Qwen3-TTS: Japanese Tuning Techniques Learned from Reading and Experimenting with the Paper!

Cover Image for Qwen3-TTS: Japanese Tuning Techniques Learned from Reading and Experimenting with the Paper!
AICU media
AICU media

Alibaba's Qwen team open-sourced the "Qwen3-TTS" series on January 22, 2026, which boasts powerful speech generation capabilities. This model suite is currently the most comprehensive speech generation toolkit, integrating voice cloning, voice design, ultra-high-quality human-like speech generation, and precise speech control through natural language. This is an experimental report on "training the next-generation TTS to sound like the same character" using a model that autonomously infers.
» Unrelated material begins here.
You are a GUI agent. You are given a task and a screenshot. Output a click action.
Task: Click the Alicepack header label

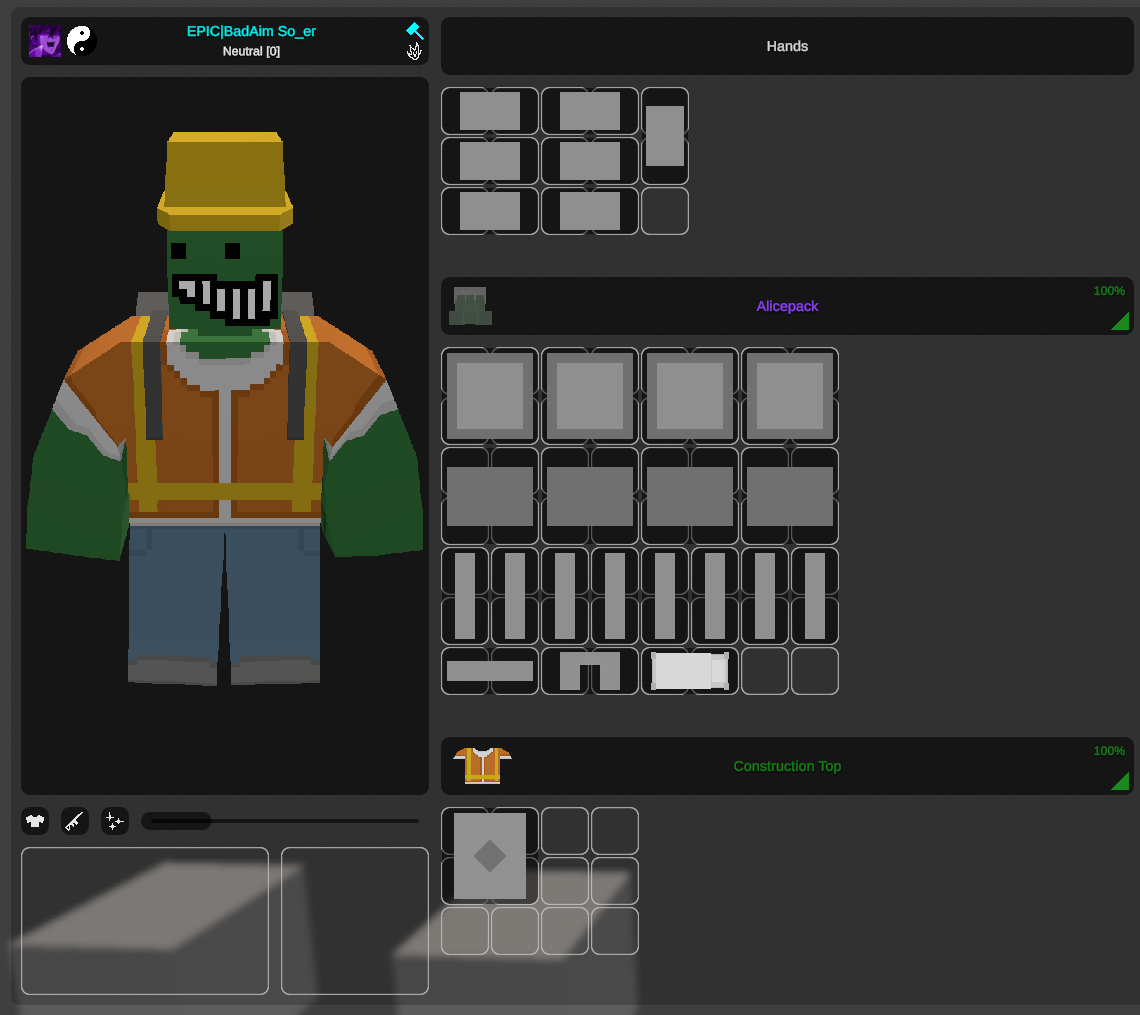pos(787,306)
https://www.youtube.com/watch?v=LBZoPBV-wSA

Nao Verde Takes on Qwen3-TTS.

Hello, I'm Nao Verde, responsible for music and development technology at AiCuty. Today, a significant release that cannot be ignored, "Qwen3-TTS", was announced in the Qwen series! Qwen is a large language model (LLM) series developed by Alibaba Cloud. It has several features, but the first thing I want to pay attention to is its diversity. There are multimodal models like Qwen-VL and Qwen-Audio that can handle images and audio. The ability to process various information, not just text, is exciting for creators, isn't it? Moreover, it is quite high-performance, and many versions are released as open source. This is a welcome point for developers. You can try it easily and the degree of customization is high.

Moreover, this time, a high-performance Text-to-Speech (TTS) model has been released as open source! This is a welcome point for developers, and I have a feeling that it will be a powerful weapon for Elena and Mei to further enhance their expressiveness in our AiCuty project.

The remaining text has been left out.